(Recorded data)
★ ★ ★ ★

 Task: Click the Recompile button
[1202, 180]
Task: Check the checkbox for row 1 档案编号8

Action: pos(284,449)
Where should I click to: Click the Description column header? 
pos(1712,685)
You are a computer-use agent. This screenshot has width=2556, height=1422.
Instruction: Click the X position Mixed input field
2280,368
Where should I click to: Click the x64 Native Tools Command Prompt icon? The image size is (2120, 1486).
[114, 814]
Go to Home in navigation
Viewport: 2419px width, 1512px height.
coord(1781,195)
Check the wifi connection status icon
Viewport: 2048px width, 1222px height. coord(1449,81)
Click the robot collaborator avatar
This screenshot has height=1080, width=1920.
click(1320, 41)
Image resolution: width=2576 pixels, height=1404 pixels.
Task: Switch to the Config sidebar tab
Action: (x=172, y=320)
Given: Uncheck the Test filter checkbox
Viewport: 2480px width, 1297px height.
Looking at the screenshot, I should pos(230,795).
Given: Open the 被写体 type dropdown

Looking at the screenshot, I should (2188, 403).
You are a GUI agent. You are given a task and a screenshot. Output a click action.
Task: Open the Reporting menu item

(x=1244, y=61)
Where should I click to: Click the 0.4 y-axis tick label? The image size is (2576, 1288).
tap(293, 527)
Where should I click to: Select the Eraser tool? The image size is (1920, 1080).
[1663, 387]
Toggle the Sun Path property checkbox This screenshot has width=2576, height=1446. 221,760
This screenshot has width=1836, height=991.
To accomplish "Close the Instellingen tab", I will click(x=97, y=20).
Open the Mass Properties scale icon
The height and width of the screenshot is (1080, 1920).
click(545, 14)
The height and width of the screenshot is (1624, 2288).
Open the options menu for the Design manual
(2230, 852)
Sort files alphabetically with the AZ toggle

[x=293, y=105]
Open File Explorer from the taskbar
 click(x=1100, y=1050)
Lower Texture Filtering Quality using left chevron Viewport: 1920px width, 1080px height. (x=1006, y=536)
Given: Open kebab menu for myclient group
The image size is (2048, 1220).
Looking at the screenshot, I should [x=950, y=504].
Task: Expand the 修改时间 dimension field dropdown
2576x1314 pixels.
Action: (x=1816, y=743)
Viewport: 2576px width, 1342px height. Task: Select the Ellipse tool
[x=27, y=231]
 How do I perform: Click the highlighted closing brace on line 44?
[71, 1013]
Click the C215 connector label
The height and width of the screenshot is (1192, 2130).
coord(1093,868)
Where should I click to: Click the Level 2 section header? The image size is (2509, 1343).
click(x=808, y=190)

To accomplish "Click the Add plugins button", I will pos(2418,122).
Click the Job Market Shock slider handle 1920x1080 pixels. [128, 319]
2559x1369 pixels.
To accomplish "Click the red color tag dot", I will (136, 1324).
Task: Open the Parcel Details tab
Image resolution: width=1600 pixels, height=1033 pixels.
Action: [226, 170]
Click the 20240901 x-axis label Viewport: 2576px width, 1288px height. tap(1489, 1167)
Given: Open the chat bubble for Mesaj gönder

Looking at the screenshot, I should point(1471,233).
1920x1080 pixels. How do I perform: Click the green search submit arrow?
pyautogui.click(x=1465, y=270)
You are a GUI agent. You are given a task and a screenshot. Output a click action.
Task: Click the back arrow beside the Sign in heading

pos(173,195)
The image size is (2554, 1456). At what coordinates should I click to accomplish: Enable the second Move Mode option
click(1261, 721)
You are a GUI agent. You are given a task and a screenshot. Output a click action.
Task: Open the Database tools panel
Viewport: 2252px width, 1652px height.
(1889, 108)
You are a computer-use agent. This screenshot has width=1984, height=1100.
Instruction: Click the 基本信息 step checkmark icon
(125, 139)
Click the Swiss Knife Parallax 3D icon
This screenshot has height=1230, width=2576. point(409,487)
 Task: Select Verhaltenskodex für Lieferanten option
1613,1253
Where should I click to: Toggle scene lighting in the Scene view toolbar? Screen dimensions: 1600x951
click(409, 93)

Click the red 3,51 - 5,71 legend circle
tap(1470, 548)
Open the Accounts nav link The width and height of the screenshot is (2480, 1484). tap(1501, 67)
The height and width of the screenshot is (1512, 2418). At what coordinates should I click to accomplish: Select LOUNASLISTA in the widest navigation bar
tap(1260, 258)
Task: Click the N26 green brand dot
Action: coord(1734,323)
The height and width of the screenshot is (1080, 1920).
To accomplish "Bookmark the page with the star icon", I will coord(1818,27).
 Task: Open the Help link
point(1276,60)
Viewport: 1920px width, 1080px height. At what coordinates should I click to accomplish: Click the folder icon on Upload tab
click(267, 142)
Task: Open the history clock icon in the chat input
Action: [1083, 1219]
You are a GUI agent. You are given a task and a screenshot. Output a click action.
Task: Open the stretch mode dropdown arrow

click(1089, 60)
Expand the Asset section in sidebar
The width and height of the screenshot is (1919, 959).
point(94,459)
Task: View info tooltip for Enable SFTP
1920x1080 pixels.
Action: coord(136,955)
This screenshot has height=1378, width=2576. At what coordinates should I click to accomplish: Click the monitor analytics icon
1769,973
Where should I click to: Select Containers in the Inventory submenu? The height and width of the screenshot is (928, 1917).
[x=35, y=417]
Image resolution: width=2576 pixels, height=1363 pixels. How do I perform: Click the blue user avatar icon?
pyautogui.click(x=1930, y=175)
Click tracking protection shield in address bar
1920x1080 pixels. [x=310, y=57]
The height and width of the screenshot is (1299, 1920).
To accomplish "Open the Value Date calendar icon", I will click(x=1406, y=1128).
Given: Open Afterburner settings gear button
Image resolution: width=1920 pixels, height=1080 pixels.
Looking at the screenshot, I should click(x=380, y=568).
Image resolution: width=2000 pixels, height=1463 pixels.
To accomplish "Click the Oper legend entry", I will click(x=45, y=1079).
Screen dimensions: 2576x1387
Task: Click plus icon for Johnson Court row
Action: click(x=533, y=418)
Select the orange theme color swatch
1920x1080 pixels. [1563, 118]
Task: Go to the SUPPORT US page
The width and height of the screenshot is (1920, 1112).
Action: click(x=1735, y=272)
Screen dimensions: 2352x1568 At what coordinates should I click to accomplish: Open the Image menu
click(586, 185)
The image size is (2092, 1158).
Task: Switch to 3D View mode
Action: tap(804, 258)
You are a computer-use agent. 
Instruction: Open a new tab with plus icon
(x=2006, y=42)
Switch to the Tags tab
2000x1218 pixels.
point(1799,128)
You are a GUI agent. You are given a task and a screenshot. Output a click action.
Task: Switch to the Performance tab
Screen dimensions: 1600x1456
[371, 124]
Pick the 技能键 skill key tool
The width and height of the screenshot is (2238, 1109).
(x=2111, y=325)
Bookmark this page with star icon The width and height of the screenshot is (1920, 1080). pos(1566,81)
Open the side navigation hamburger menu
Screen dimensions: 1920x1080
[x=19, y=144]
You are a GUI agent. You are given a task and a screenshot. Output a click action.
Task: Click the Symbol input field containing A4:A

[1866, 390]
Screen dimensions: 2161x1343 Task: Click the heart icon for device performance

★ ★ ★ ★

What is needed: Every line containing the string "computer" is required; copy each such line from the data.

Solved problem:
You are a computer-use agent. This screenshot has width=2556, height=1422.
You are a computer-use agent. This screenshot has width=1984, height=1100.
You are a computer-use agent. 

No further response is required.